Delfim Neto (*)
Organismos oficiais responsáveis pelo planejamento do setor energético estimam que mais de dois terços (70%, aproximadamente) do potencial ainda inexplorado para a produção de energia hidrelétrica no Brasil está na Amazônia. É nessa imensa região, onde “a terra brota das águas” (na feliz descoberta do jornalista Juan de Onis, veterano correspondente da imprensa europeia entre nós), que os brasileiros vão consolidar a autonomia energética que ajudará a garantir prosperidade, a integração econômica e um lugar no primeiro escalão das nações que vão dar as cartas neste mundo do século XXI.

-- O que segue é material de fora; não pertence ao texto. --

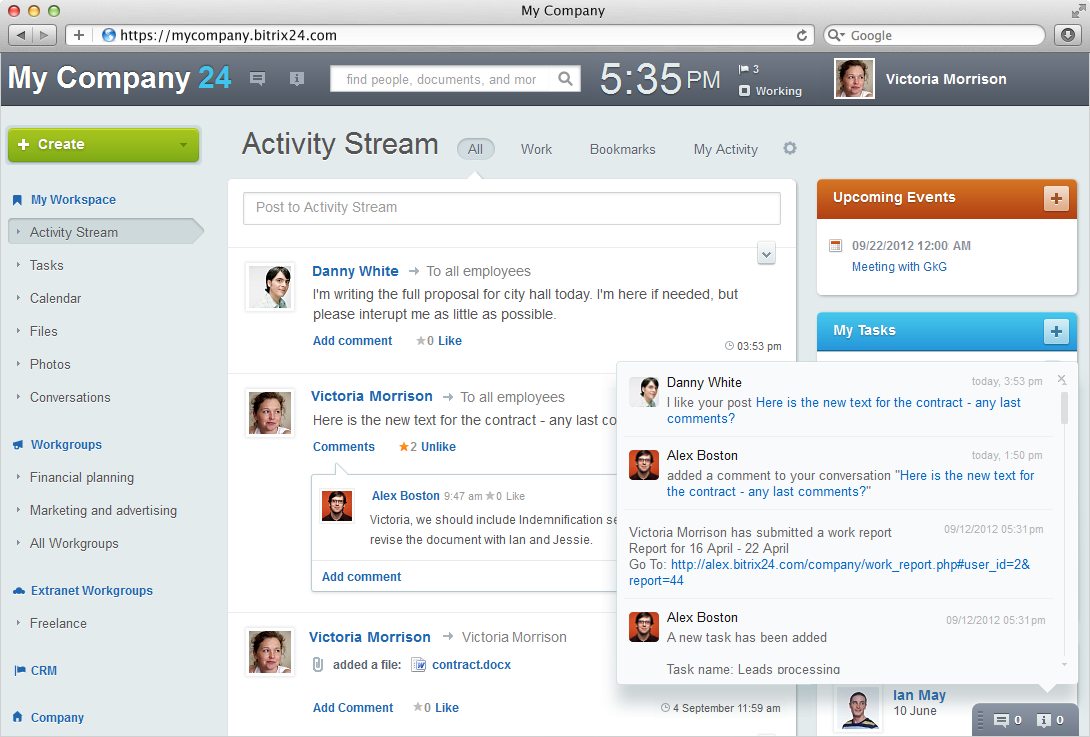
Task: Select the My Activity tab
Action: [x=725, y=149]
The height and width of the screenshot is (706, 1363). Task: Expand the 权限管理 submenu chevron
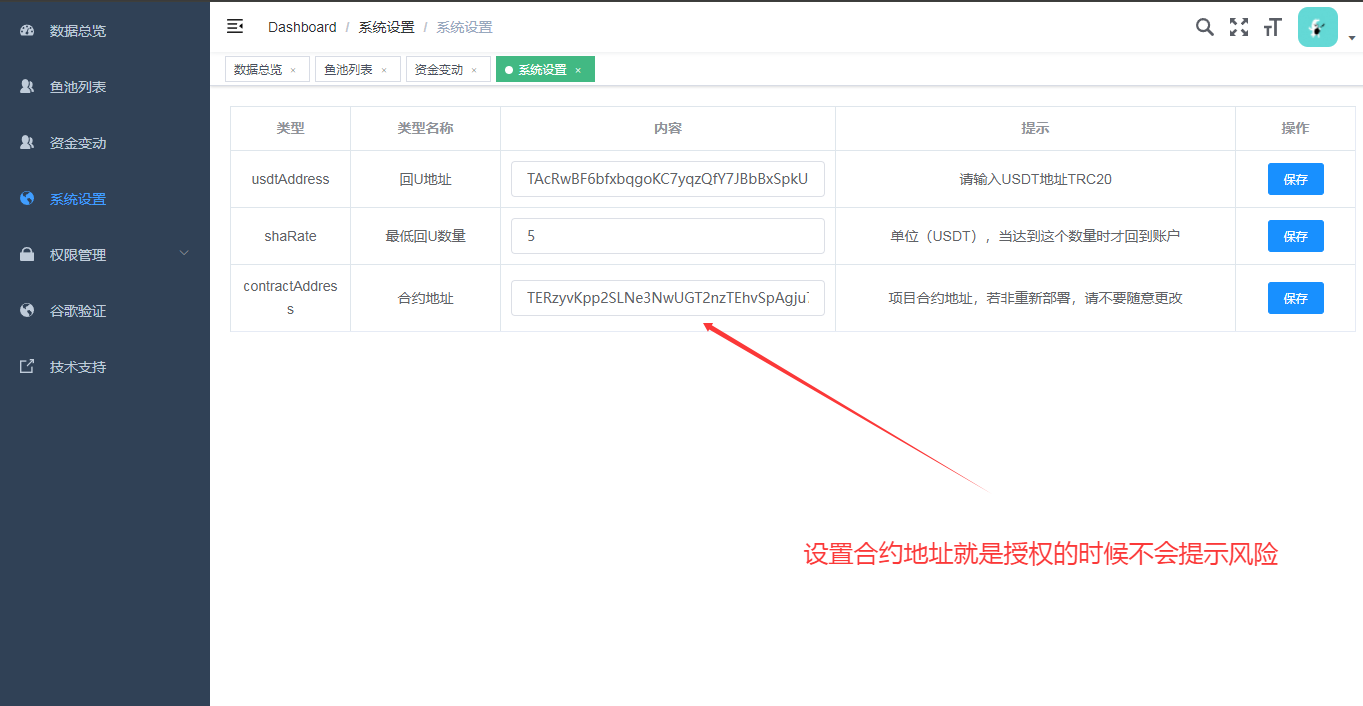[183, 254]
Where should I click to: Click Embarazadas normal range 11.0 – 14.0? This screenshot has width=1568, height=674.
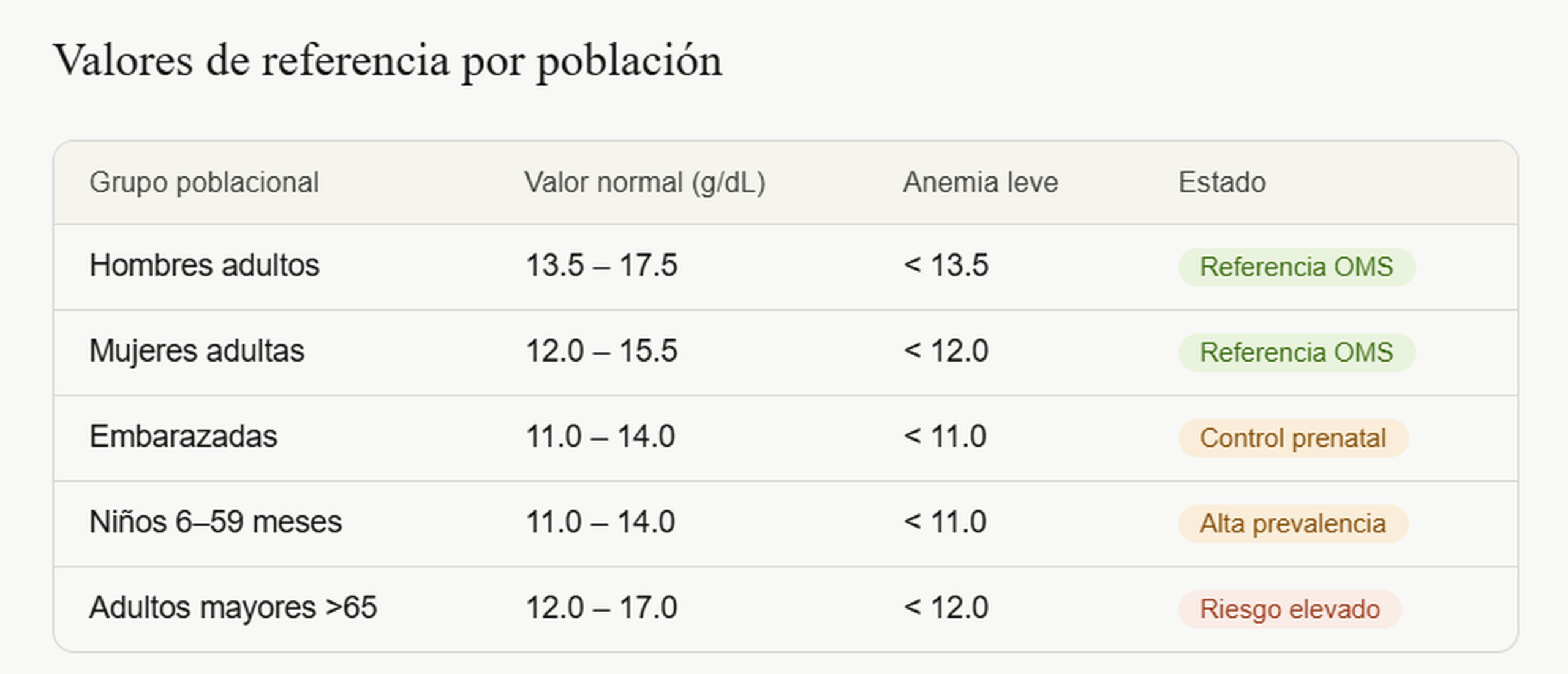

O aproveitamento desse potencial recebeu um forte impulso em janeiro de 2011 com o início das obras das hidrelétricas de Santo Antônio e Jirau, no Rio Madeira, em Rondônia, que terão capacidade de acrescentar 6 mil megawatts à matriz energética brasileira. A primeira tem geração prevista para 2015, enquanto Jirau já está com 70% da obra em andamento e deve iniciar os testes operacionais no primeiro trimestre de 2013. Com menos de dois anos de trabalho – enfrentando as difíceis condições da Amazônia Oriental – a GDF Suez, empresa líder do consórcio Energia Sustentável do Brasil, preparava-se para começar os testes de geração no segundo semestre de 2012. Teve de reprogramá-los por causa dos conflitos trabalhistas que interromperam as atividades em duas ocasiões, já retomadas por sinal.
Na construção da Usina de Santo Antônio trabalham hoje 15 mil funcionários, a maioria ocupada nas obras civis. As obras da Usina Hidrelétrica de Jirau geraram 25 mil empregos diretos no auge dos trabalhos de construção da barragem. Na fase atual são 16 mil, com a diminuição do volume das obras civis. Um número expressivo desses trabalhadores foi contratado após rápido aprendizado, proporcionado pelas próprias empreiteiras. Dois aspectos importantes foram ignorados, de modo geral, nos relatos da mídia quando da divulgação dos incidentes nos canteiros de obras.
O primeiro diz respeito às dificuldades das empreiteiras para encontrar trabalhadores com experiência nesse tipo de obra, os chamados barrageiros, pelo simples fato de que entre 1985 (quando terminou a gigante Itaipu) e 2005 (quando o governo Lula conseguiu derrotar a oposição à construção de usinas na Amazônia), o planejamento das hidrelétricas foi abandonado no Brasil. Quem não se lembra do “apagão” energético de 2001? Em duas décadas sem obras importantes no setor, os barrageiros se dispersaram. Um capital humano precioso foi desperdiçado.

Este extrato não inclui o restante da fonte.